On Thu, Jul 23, 2009 at 11:43:09PM -0400, Miloslav Trmac wrote:
The <encryption> tag can be added to a <volume> node passed to virStorageVolCreateXML() to create an encrypted volume, or to a <disk> node inside a <domain> to specify what encryption parameters to use for a domain. If the domain is persistent, the parameters (including the passphrase) will be saved unencrypted in /etc/libvirtd; the primary use case is to store the parameters outside of libvirtd, (perhaps by virt-manager in a GNOME keyring).
- Support for "dumb" clients that don't know anything about encryption formats and the required parameters: adding an encryption format to libvirt would automatically make it supported in all clients.
Such a client would only request that a volume should be created when creating it, and libvirt would choose an appropriate format, parameters and passphrase/key and return it to the client, who could later pass it unmodified inside a <domain>.
This requires public API additions to let libvirt return the encryption information as one of the results of a volume creation operation.

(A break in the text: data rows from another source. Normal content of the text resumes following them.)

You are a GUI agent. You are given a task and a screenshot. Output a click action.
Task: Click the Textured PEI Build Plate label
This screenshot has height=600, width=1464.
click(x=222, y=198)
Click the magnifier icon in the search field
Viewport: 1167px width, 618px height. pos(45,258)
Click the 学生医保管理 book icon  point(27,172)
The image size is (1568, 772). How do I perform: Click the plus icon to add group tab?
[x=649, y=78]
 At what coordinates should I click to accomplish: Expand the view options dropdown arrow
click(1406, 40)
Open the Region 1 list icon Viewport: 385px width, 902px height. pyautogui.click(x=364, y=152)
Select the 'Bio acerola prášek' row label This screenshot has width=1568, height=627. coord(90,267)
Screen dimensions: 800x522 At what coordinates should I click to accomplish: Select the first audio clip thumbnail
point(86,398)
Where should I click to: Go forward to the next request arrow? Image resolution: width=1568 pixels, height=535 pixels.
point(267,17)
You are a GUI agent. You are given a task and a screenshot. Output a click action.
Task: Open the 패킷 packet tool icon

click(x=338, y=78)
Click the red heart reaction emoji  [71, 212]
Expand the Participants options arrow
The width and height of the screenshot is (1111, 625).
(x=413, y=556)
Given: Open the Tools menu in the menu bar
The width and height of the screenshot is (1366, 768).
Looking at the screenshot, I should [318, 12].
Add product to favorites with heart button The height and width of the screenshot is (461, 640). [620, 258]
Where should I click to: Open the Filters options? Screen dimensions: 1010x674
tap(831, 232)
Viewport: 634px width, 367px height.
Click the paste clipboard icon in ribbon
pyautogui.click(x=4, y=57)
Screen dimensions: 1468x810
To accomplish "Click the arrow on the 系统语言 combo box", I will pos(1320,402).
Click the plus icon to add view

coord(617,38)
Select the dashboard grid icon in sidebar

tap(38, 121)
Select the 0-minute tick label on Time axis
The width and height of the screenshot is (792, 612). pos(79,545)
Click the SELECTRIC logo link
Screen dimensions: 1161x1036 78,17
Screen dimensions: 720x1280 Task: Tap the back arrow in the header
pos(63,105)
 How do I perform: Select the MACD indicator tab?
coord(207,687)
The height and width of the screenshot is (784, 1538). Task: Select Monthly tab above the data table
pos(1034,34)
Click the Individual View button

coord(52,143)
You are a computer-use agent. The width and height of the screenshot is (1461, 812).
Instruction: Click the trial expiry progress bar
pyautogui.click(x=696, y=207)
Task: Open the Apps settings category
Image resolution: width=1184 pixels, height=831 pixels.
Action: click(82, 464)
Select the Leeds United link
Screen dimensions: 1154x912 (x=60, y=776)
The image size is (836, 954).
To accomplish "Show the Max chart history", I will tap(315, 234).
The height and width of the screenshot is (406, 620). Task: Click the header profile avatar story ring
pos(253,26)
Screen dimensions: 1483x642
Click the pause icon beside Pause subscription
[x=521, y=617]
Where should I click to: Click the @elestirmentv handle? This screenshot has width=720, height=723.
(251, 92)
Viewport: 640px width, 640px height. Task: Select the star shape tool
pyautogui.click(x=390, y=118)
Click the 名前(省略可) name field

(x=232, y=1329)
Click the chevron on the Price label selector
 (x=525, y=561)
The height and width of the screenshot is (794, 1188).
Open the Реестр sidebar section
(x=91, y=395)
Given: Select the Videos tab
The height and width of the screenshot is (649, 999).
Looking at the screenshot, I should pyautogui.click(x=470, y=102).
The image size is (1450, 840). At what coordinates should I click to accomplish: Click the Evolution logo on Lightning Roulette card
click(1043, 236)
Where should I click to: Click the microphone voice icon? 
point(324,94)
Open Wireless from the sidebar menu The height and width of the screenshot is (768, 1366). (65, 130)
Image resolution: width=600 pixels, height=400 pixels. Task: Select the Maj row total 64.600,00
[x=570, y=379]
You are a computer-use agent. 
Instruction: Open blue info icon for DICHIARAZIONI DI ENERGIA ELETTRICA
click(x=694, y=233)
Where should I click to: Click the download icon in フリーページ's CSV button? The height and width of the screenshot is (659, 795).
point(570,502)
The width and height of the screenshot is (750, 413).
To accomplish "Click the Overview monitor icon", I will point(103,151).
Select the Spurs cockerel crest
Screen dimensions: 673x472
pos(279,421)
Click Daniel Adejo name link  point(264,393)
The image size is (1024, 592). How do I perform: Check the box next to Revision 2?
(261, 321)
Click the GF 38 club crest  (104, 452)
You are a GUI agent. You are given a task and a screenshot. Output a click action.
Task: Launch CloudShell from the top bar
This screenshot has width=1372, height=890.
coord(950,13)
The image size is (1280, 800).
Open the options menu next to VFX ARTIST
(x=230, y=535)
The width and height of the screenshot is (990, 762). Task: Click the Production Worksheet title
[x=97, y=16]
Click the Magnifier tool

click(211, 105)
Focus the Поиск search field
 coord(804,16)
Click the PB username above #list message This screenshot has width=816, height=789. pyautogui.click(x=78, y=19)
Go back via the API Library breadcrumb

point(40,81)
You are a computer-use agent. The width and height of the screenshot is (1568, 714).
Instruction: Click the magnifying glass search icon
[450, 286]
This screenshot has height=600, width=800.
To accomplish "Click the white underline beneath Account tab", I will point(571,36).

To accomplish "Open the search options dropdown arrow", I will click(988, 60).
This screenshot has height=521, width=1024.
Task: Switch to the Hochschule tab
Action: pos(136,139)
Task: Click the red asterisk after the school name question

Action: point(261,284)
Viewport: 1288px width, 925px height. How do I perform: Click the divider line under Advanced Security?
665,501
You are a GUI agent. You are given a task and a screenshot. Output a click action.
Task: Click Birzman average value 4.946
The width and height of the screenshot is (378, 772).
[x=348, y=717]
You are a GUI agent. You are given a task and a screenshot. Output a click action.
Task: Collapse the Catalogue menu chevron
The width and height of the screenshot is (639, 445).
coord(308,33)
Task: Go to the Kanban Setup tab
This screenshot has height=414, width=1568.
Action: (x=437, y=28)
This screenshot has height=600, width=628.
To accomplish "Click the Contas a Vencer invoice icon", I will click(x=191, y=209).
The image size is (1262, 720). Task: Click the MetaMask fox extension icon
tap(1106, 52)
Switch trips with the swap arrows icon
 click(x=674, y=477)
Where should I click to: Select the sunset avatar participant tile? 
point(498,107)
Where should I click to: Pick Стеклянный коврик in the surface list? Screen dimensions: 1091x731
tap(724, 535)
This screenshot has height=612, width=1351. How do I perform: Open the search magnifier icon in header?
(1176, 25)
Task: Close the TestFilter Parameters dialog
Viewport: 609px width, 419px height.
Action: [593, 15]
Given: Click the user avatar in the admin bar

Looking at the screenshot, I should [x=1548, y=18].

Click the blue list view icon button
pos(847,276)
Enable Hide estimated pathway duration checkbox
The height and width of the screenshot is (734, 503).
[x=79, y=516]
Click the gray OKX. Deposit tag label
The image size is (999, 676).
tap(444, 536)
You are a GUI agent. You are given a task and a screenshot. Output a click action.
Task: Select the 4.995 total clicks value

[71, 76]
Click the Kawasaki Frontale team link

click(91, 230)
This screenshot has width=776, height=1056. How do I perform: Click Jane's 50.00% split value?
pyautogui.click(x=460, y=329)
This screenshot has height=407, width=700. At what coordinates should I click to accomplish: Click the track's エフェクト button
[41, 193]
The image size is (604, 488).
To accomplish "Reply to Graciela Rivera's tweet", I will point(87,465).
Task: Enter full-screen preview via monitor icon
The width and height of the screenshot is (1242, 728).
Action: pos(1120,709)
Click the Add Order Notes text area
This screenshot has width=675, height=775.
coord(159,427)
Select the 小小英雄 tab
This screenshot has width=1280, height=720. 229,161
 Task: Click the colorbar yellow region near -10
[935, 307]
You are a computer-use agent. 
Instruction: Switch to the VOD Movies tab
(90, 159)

- Support for storing the passphrases/keys used by persistent domains outside of the main XML files, e.g. in a separate passphrase-encrypted file that must be entered on libvirtd startup.
I think these two points overlap quite alot. Not quite: the main case of a "dumb" client would be a large-scale virtualization management software that contains a primary store of encryption information, and gives each node access only to those keys that are currently necessary by the node to run its domains; the fact that each node has access to only a limited set of keys prevents an attacker that compromises a single node from reading disk images of all domains managed in the entire site, even if the disk image storage (e.g. unencrypted NFS) does not allow managing access by each node separately.
Such a client must be able to transfer the actual secrets, not only identifiers, to libvirt. (The idea of a "dumb" client, that does not know the specifics of the format, is an additional feature on top, but one that implies that the client does send the actual secrets.)
This implies a flow of secrets Key server --\ +-> libvirt client -> libvirt daemon -> qemu MGMT server --/ This does not in fact guarentee that secrets for a particular node are only used on the node for which they are intended, because the key server cannot be sure of what libvirt daemons the libvirt client is connected to. What I am suggesting is that libvirt daemon should communicate with the key server directly in all cases, and take the client out of the loop. The client should merely indicate whether it wants encryption or not, and never be able to directly access any key material itself. With a direct trust relationship between the key server and each libvirtd daemon, you do now have a guarentee that keys are only ever used on the node for which they are intended. You also have the additional guarentee that no libvirt client can ever see any key secrets or passphrases since it has been taken completely out of the loop. Key server | V MGMT server -> libvirt client -> libvirt daemon -> qemu
Storage of secrets in a separate keystore is more important for "local" libvirt deployments, where libvirt manages the primary, long-term, store of the secrets.
Nope, I think that having a keystore for all scenarios is the desirable end goal. Passing secrets around in the XML should ideally never be done at all - we should aim to always have a keystore that can be used. Secrets in the XML would just be a fallback for a rarely used niche cases, or disaster recovery, or experimentation.
As you say there are two initial approaches to persistence of secrets
- Keep the keys in the domain XML files - Use a separate keystore
For the separate keystore, there are probably 3 interesting targets to consider
1. A simple text (or pkcs11) file managed by libvirtd on the host
This would be useful for the privileged libvirtd to use in ad-hoc, small scale deployments. Perhaps allowing it to be shared between a small number of hosts on NFS, or GFS etc
2. A desktop key agent (eg gnome-keyring)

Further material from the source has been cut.